§ **EXERCISE**
Reproduce the data in the stretch from the line containing "At what coordinates" through the line containing "point(410,152)", replacing "toolbar" with "ribbon" and leaving everything else unchanged. Omit the pictures from your answer.

§ **DATASET RECORDS**
━━━━━━━━━━━━━━━━━━━━
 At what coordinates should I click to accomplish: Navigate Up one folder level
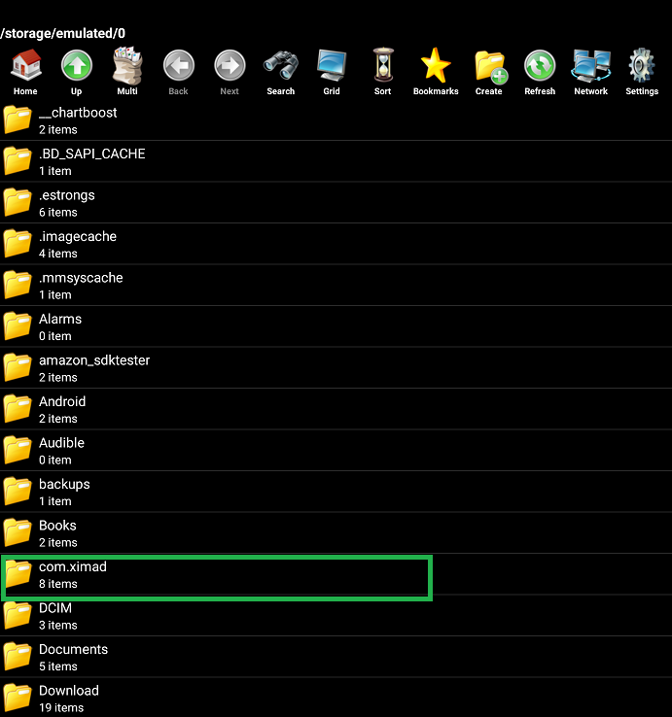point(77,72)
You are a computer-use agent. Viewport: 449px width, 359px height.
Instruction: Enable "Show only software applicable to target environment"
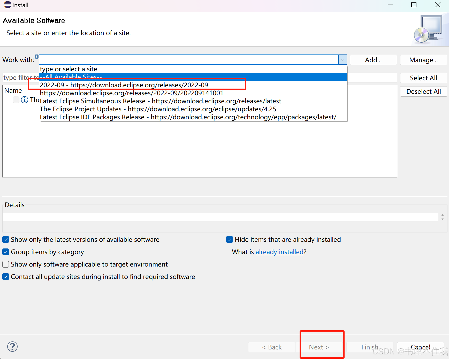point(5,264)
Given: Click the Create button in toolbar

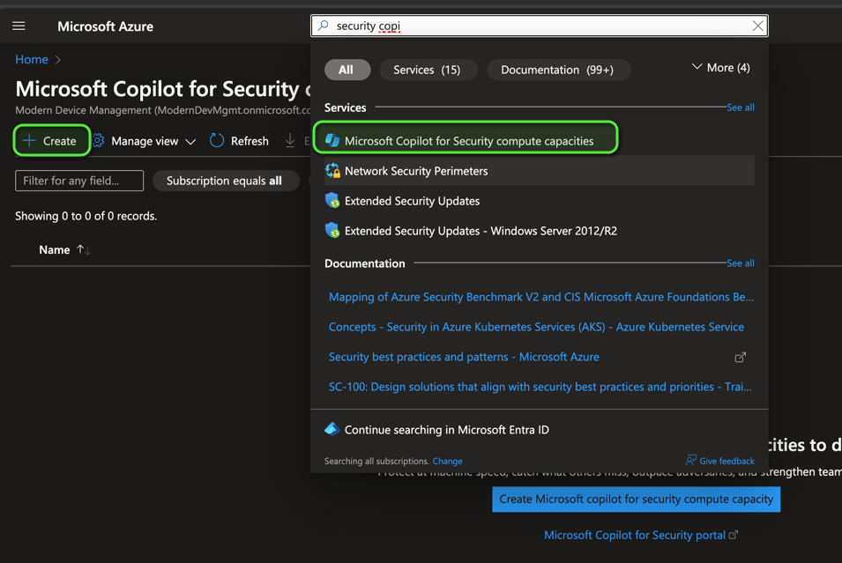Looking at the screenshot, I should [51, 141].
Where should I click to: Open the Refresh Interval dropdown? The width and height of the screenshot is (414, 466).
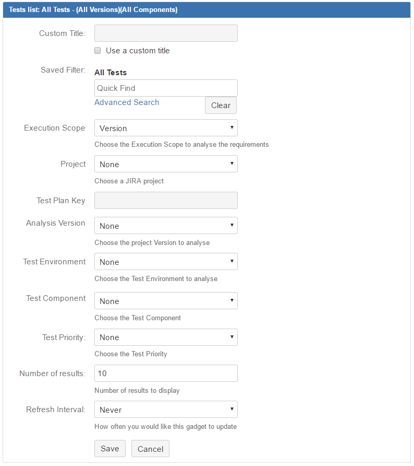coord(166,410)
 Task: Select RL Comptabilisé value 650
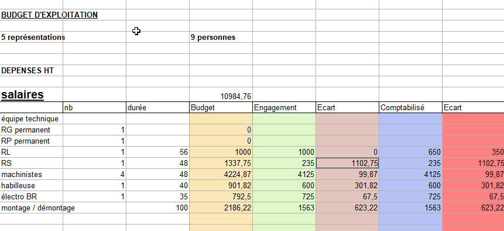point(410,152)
━━━━━━━━━━━━━━━━━━━━
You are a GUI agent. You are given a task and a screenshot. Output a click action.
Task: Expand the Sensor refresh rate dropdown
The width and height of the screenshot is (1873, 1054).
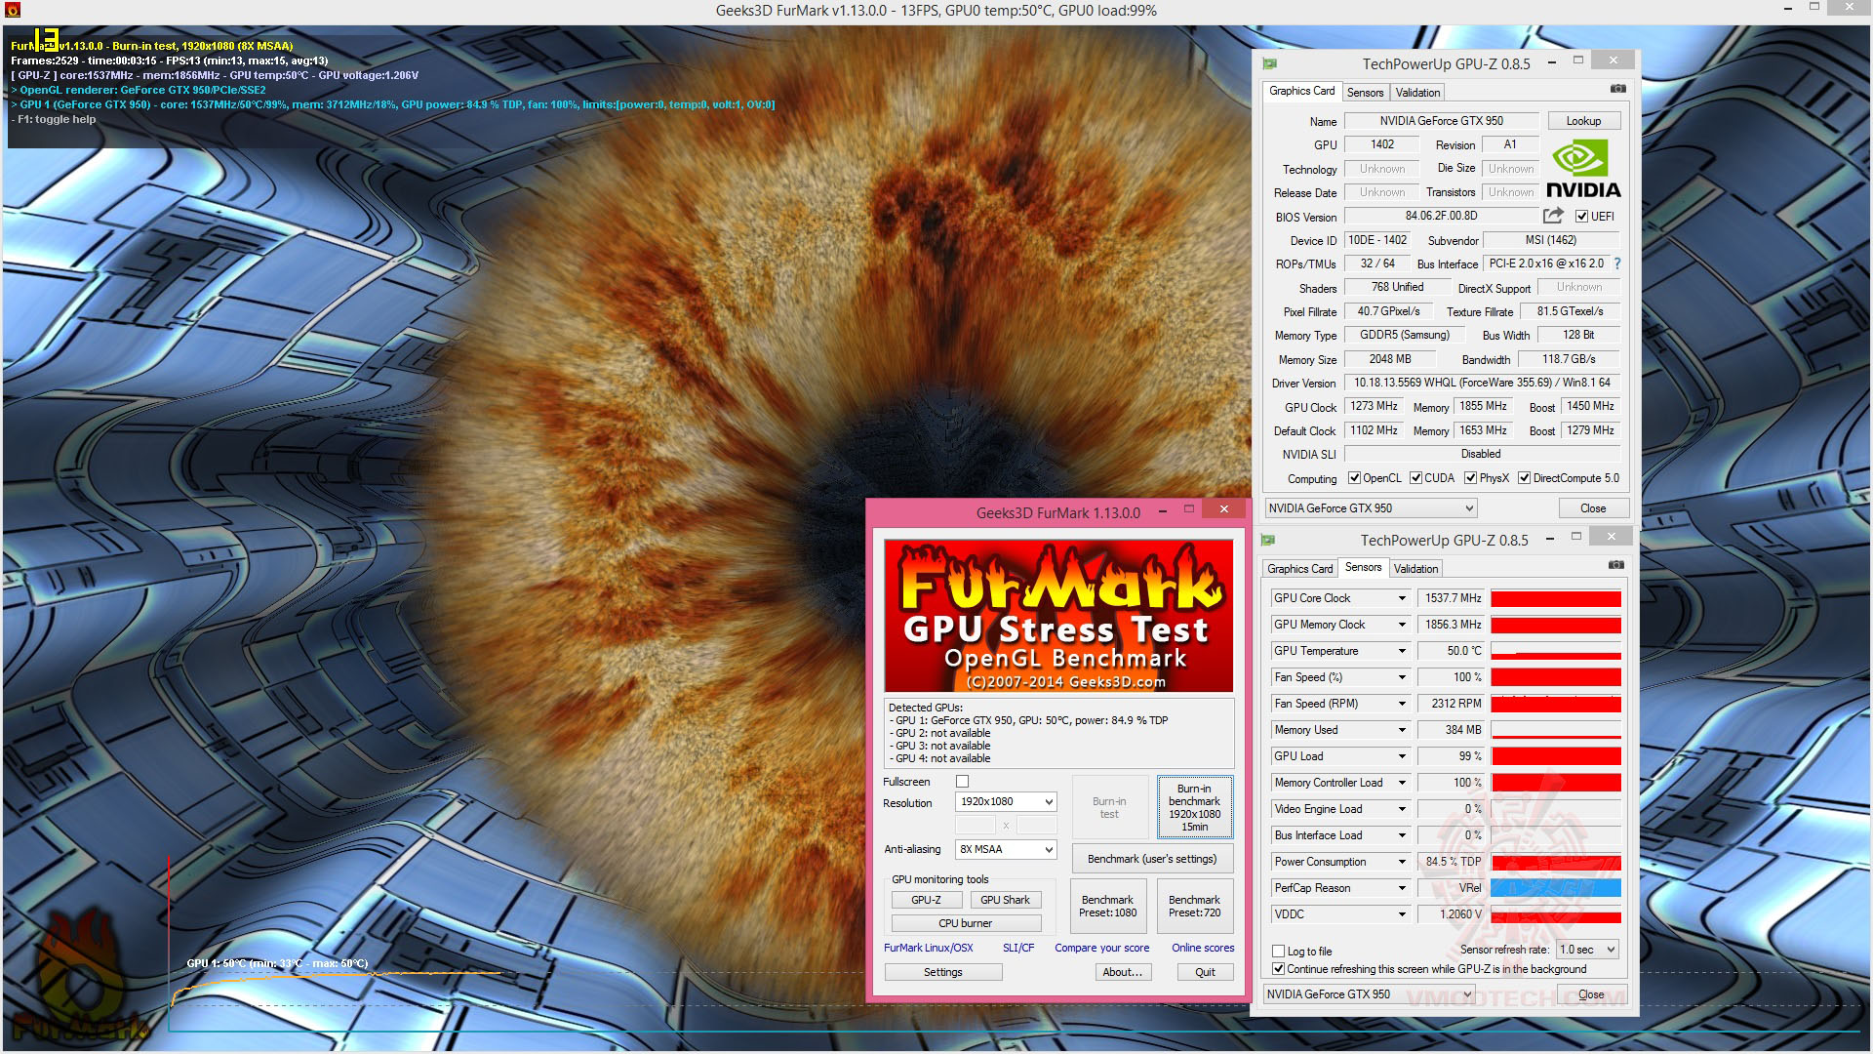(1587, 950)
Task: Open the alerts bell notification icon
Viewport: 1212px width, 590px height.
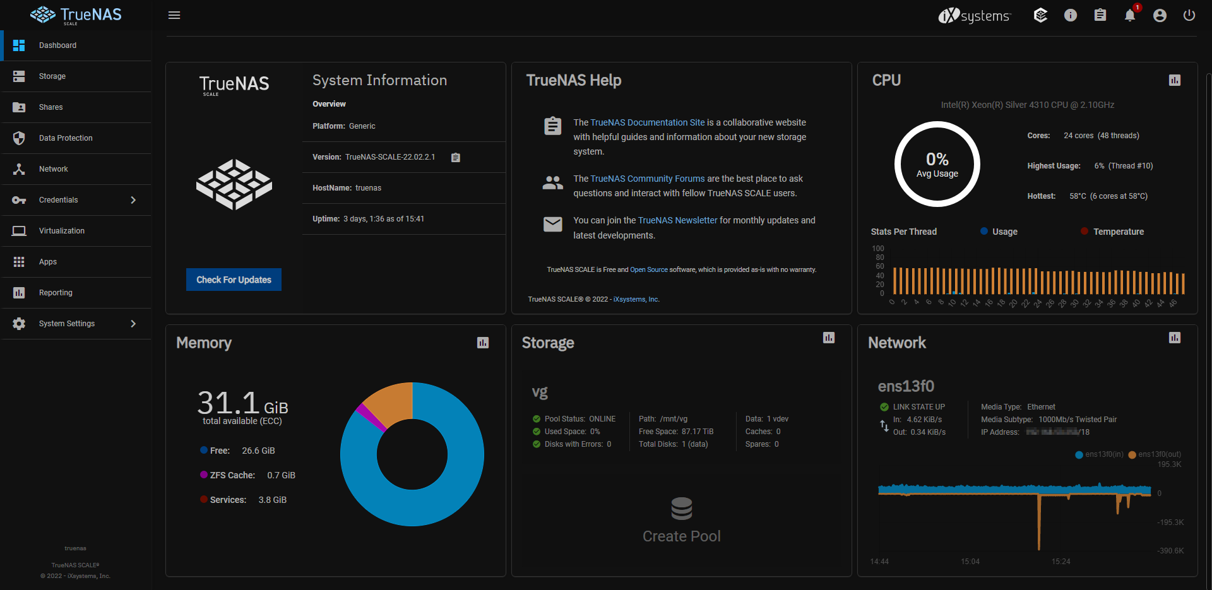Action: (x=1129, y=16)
━━━━━━━━━━━━━━━━━━━━
§ **FINAL RESULT**
 At what coordinates should I click to accomplish: Navigate Up one folder level
point(77,72)
You are a computer-use agent. Viewport: 449px width, 359px height.
Instruction: Enable "Show only software applicable to target environment"
point(5,264)
Given: Click the Create button in ribbon

Looking at the screenshot, I should [51, 141].
Where should I click to: Open the Refresh Interval dropdown? The width and height of the screenshot is (414, 466).
coord(166,410)
 Task: Select RL Comptabilisé value 650
point(410,152)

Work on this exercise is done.